Ein jüngst veröffentlichtes Urteil des Finanzgerichts Hamburg weckt bei vielen gleichgeschlechtlichen Paaren berechtigte Hoffnungen auf Steuererstattungen. Voraussetzung ist jedoch, dass das Paar bisher in einer eingetragenen Lebenspartnerschaft gelebt hat und diese nun zivilrechtlich in eine Ehe umgewandelt wurde. Dies ist gesetzlich erst seit 2017 möglich.

Hintergrund

Hintergrund ist, dass verheiratete Paare steuerlich vom sog. „Splitting-Tarif“ profitieren können. Paaren in eingetragenen Lebenspartnerschaften war dieser Steuervorteil verwehrt.

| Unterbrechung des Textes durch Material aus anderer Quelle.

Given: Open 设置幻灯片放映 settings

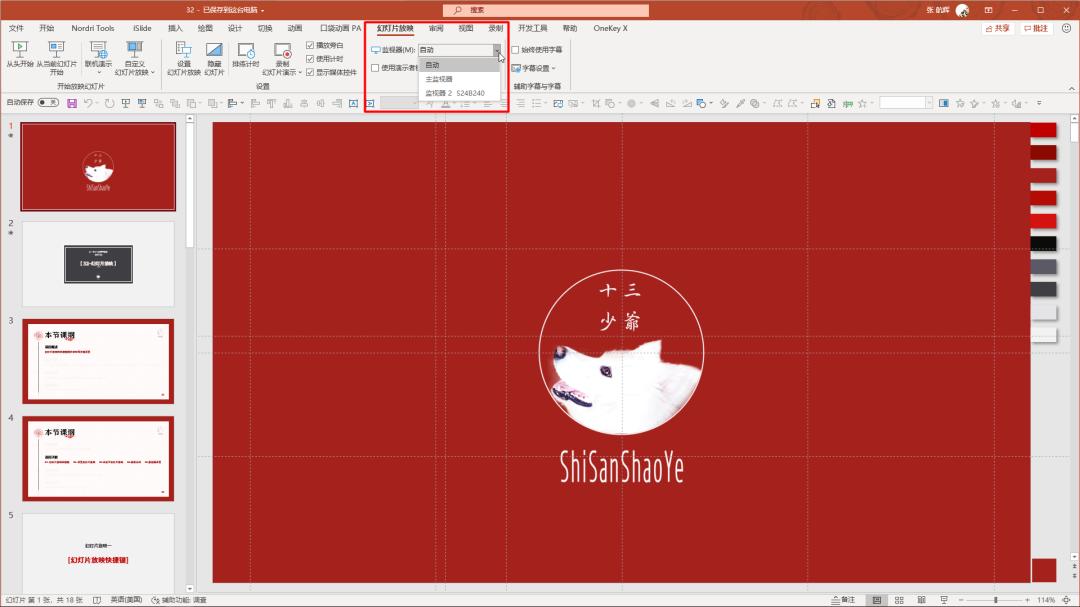Looking at the screenshot, I should (183, 50).
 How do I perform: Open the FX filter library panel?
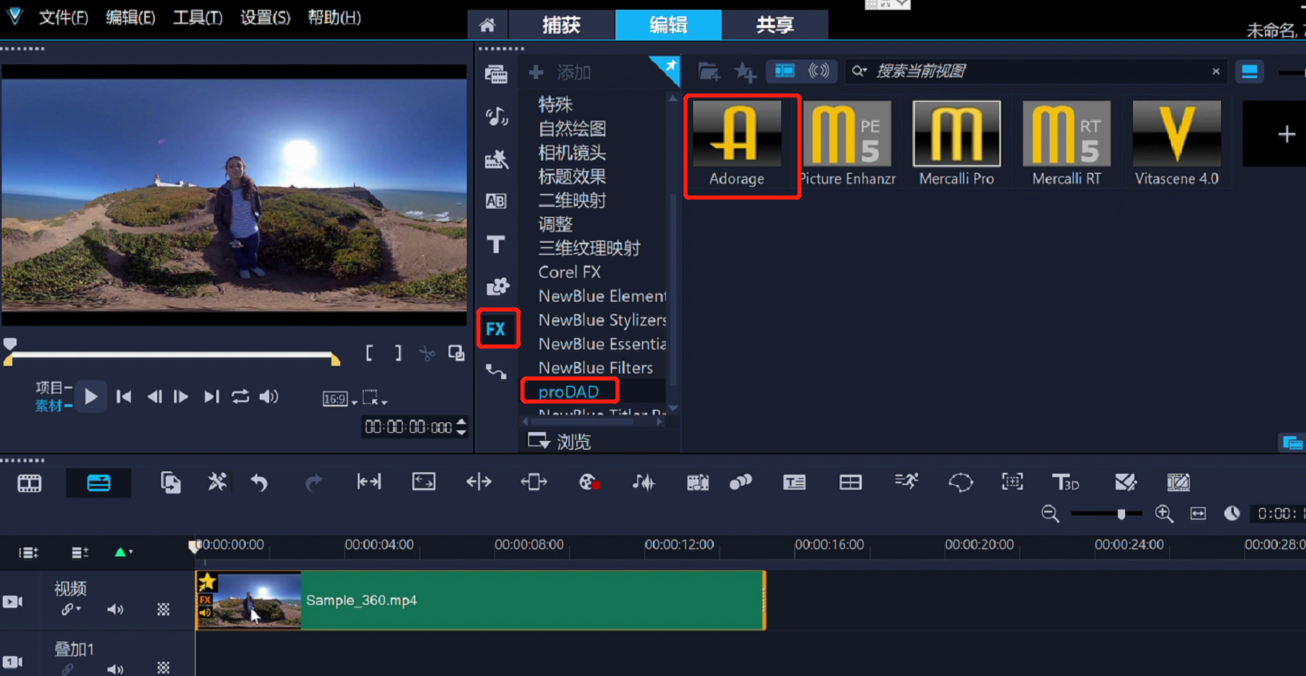pyautogui.click(x=496, y=329)
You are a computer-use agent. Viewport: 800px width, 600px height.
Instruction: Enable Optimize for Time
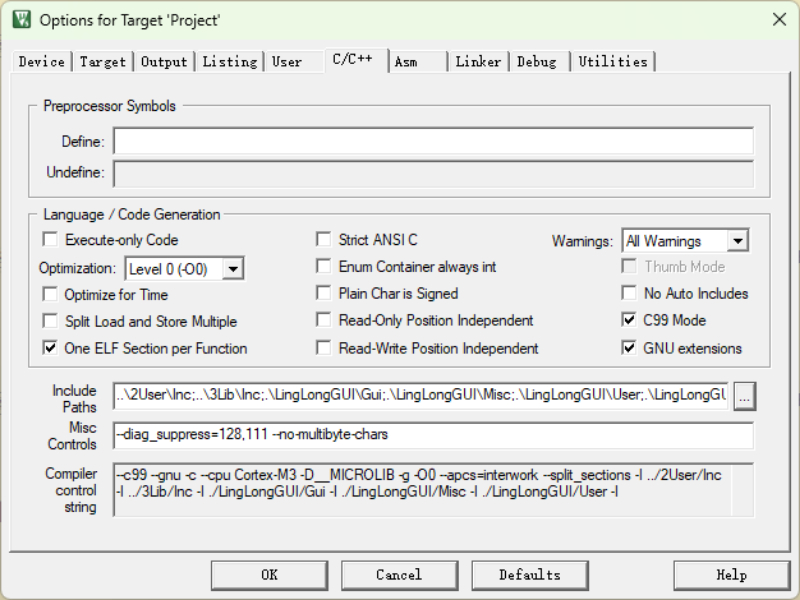point(50,294)
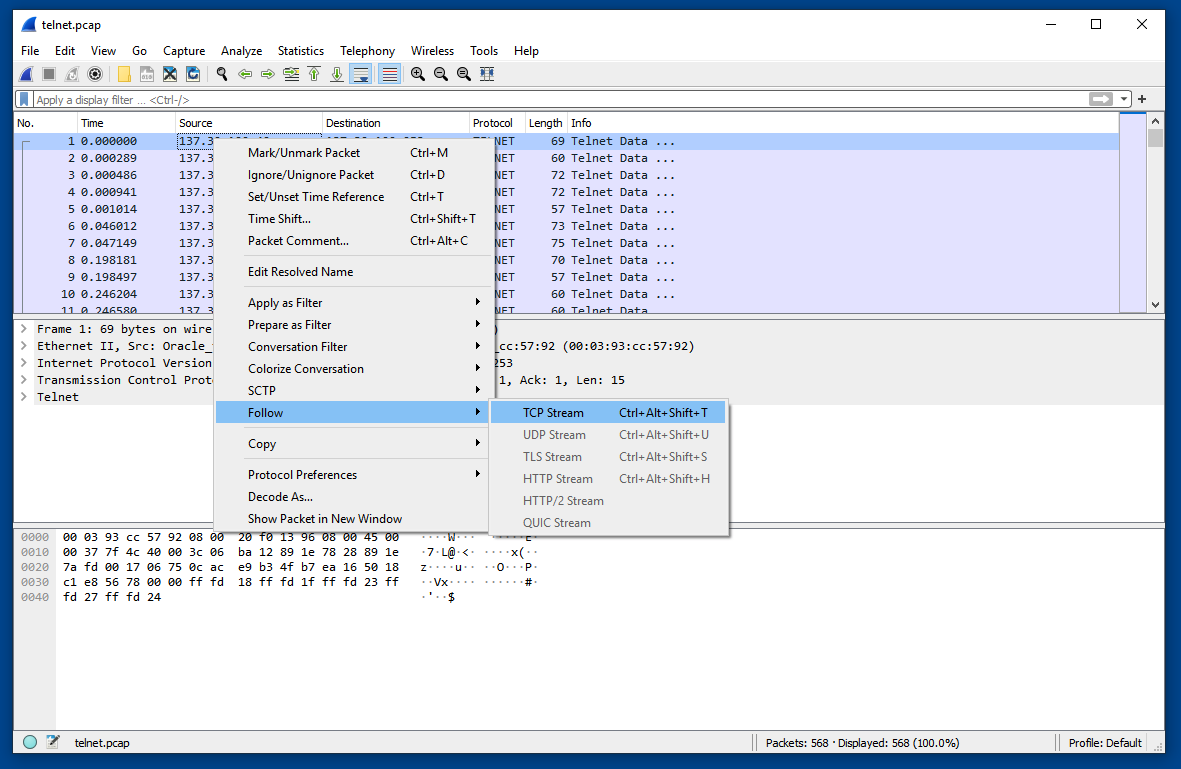This screenshot has height=769, width=1181.
Task: Open capture options gear icon
Action: click(x=95, y=74)
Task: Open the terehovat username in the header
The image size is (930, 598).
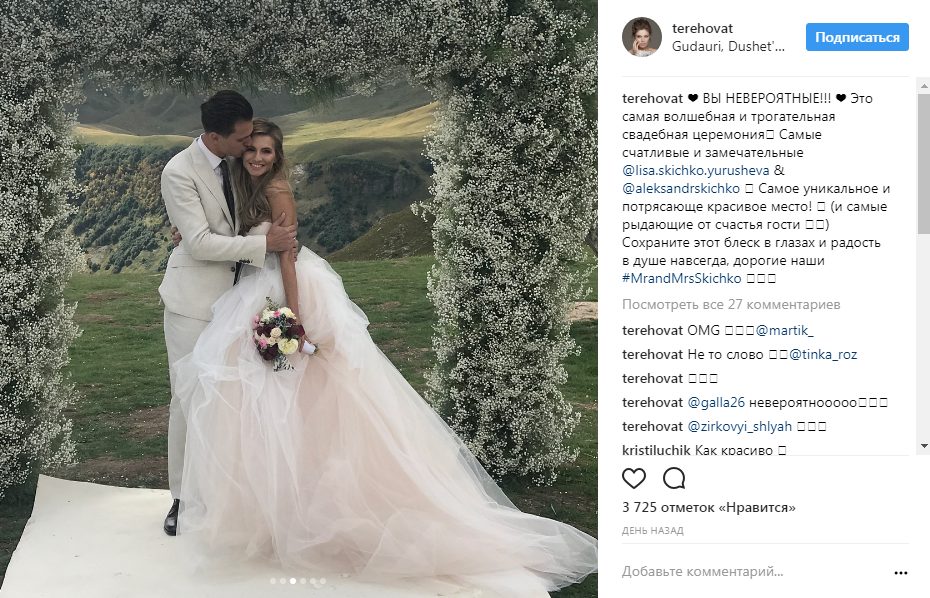Action: point(702,28)
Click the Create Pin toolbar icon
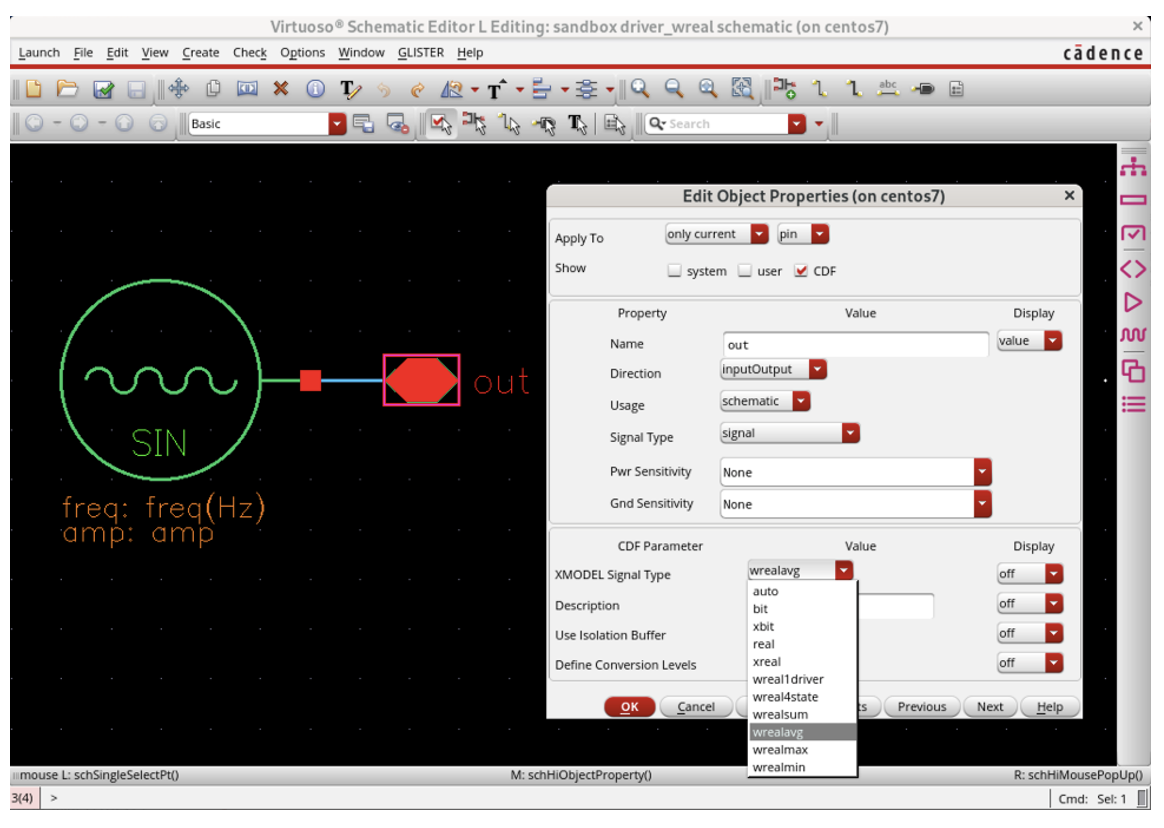 pyautogui.click(x=923, y=90)
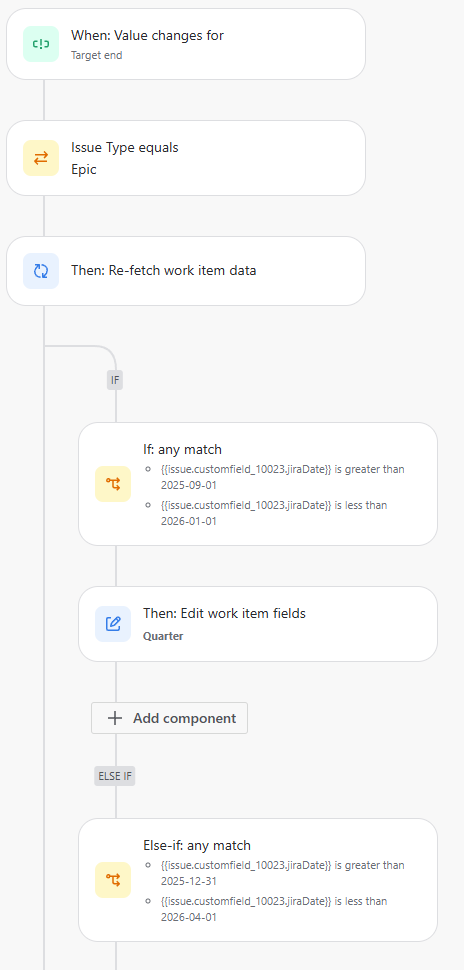
Task: Click the orange Issue Type condition icon
Action: coord(41,158)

Durch die Umwandlung der eingetragenen Lebenspartnerschaften in vollwertige Ehen im Rahmen des Eheöffnungsgesetzes vom 20.07.2017, steht nunmehr auch Paaren, die in gleichgeschlechtlichen Ehen leben, der Splitting-Tarif zu.

Der Sachverhalt

Die Kläger lebten seit dem Jahr 2001 nicht getrennt in eingetragener Lebenspartnerschaft. Nach Inkrafttreten des Eheöffnungsgesetzes wurde die eingetragene Lebenspartnerschaft der Kläger auf ihre entsprechenden Erklärungen hin in eine Ehe umgewandelt.

Die Kläger beantragten im Jahr 2017 die Aufhebung ihrer bisherigen jeweiligen Bescheide seit dem Jahr 2001 und beantragten für die betroffenen Jahre rückwirkend die Zusammenveranlagung, um in den Genuss des Splitting-Tarifs zu kommen.

Das Finanzamt lehnte die Änderung der betroffenen Steuerbescheide ab, da diese bereits bestandskräftig seien. Die Wirkungen der Umwandlung einer Lebenspartnerschaft in eine Ehe seien nämlich auf noch nicht abgeschlossene Sachverhalte beschränkt. Es handele sich bei der Umwandlung insbesondere nicht um ein rückwirkendes Ereignis, dass eine nachträgliche Änderung der bestandskräftigen Steuerbescheide ermögliche.

Die Entscheidung des Finanzgerichts Hamburg

Das Finanzgericht Hamburg gab indes den Klägern Recht. Die Richter stuften die Regelungen des Eheöffnungsgesetzes sehr wohl als rückwirkendes Ereignis ein. Somit könnten auch formell bestandskräftige Steuerbescheide noch geändert werden.

Entscheidung des BFH steht noch aus

Das letzte Wort wird aber der BFH haben. Die Revision wurde wegen grundsätzlicher Bedeutung zugelassen. Die Entscheidung des BFH steht noch aus.

Handlungsempfehlung

Betroffen sind Paare, die ihre eingetragene Lebenspartnerschaft in eine Ehe umwandeln lassen haben. Diese Paare sollten, wenn sie rückwirkend vom Splitting-Tarif profitieren wollen, gegen alle Steuerfestsetzung seit Begründung der eingetragenen Lebenspartnerschaft Einspruch einlegen. Bis zur Entscheidung des BFH kann Ruhen des Verfahrens beantragt werden.

Eine Festsetzungsverjährung steht den begehrten Bescheidänderungen derzeit jedenfalls nicht entgegen. Denn bei rückwirkenden Ereignissen beginnt die vierjährige Festsetzungsfrist erst mit Ablauf des Kalenderjahres, in dem das Ereignis eintritt, hier also frühestens mit Ablauf des Jahres 2017.